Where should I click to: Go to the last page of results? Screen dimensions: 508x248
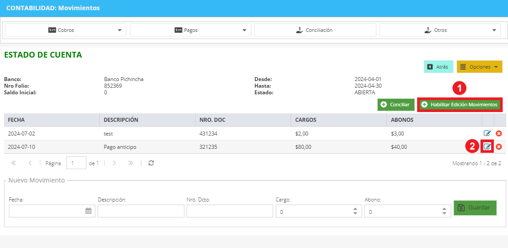131,163
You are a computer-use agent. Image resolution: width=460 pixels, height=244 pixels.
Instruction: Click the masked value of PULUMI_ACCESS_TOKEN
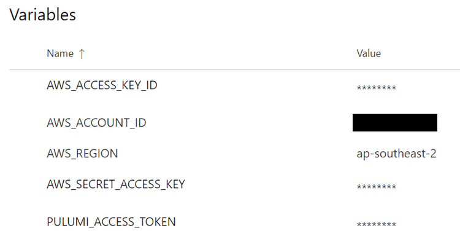pyautogui.click(x=377, y=224)

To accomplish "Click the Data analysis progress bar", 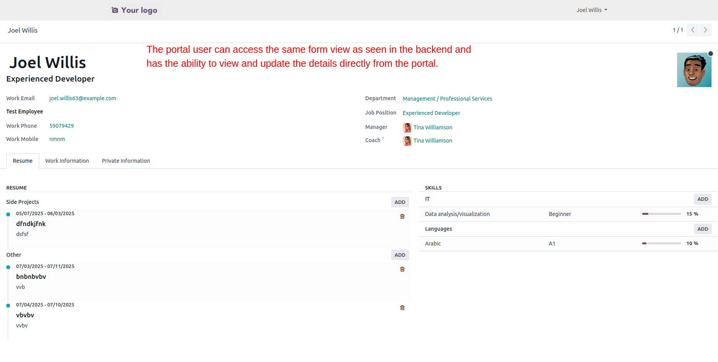I will pos(661,214).
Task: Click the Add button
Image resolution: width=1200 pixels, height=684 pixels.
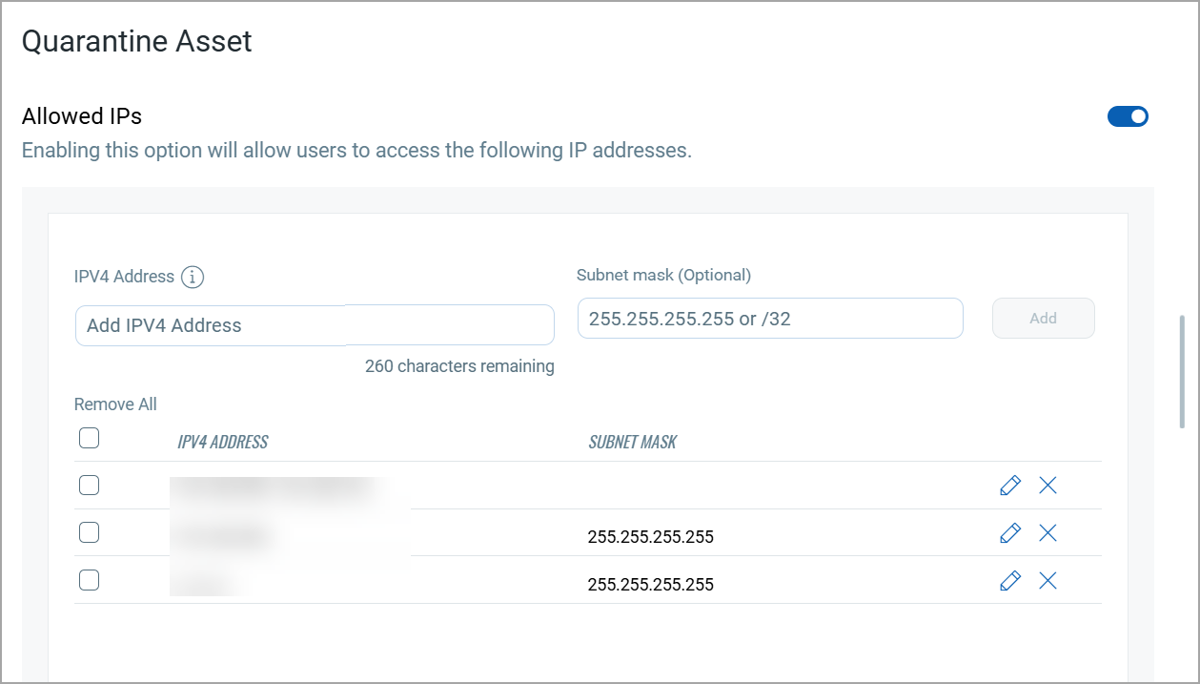Action: (x=1043, y=319)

* Exercise details: These lines alone form the answer: the one containing "Image resolution: width=1200" and every line after it through the end of the material, exactly as written, pictures left out.

* Finished exercise:
Image resolution: width=1200 pixels, height=684 pixels.
Action: (x=1043, y=319)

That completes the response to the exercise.